Replace "screenshot" with "image" in the lines from the one containing "Describe the element" through the end of the material, inclusive, and change nothing else. Reproduce only those lines, leaving out the pictures.
━━━ The data ━━━
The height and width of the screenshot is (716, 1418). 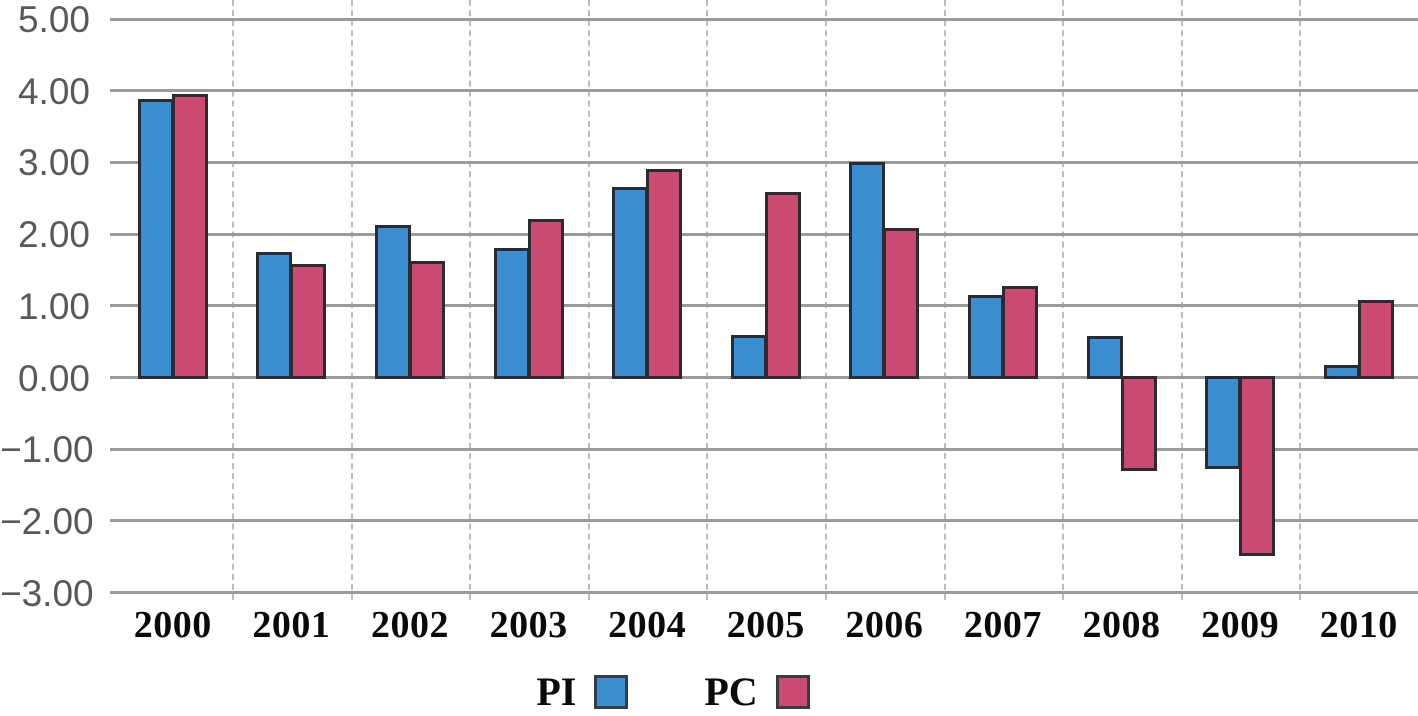 I want to click on x-axis-label-2008: 2008, so click(x=1122, y=625).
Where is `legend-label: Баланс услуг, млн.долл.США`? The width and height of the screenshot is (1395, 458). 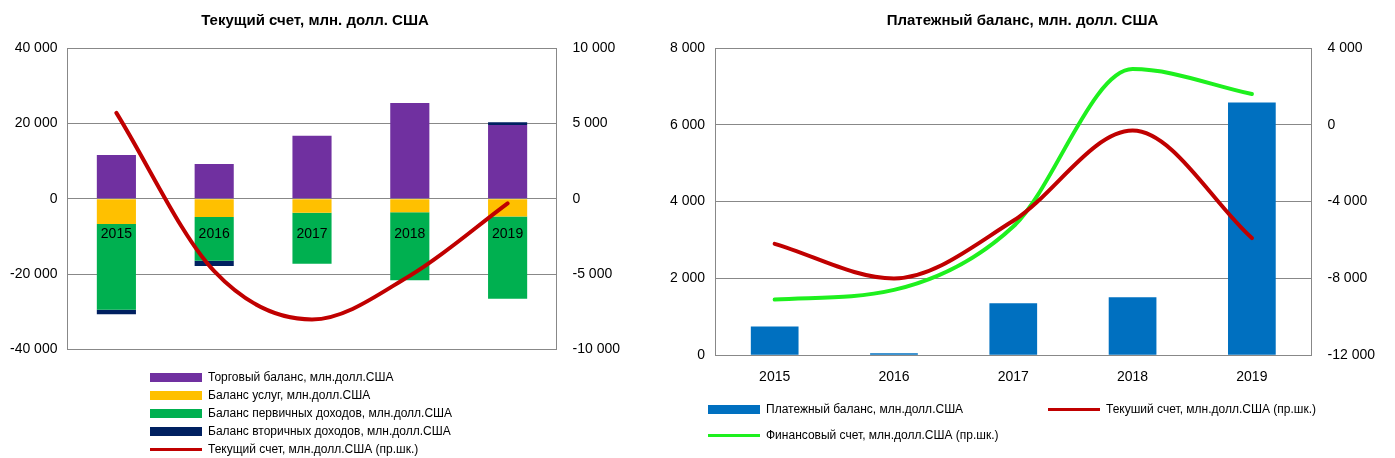
legend-label: Баланс услуг, млн.долл.США is located at coordinates (290, 395).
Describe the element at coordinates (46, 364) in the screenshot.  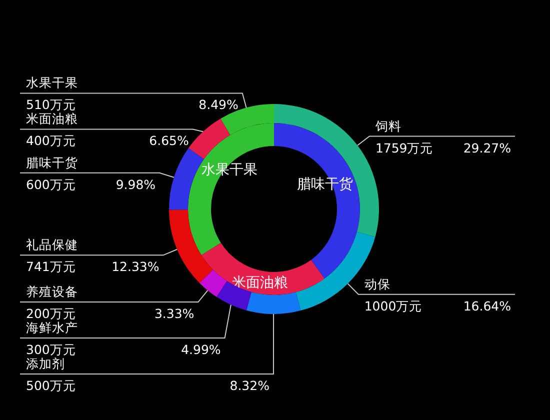
I see `slice-label: 添加剂` at that location.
━━━
Result for this task =
Describe the element at coordinates (46, 364) in the image.  
I see `slice-label: 添加剂` at that location.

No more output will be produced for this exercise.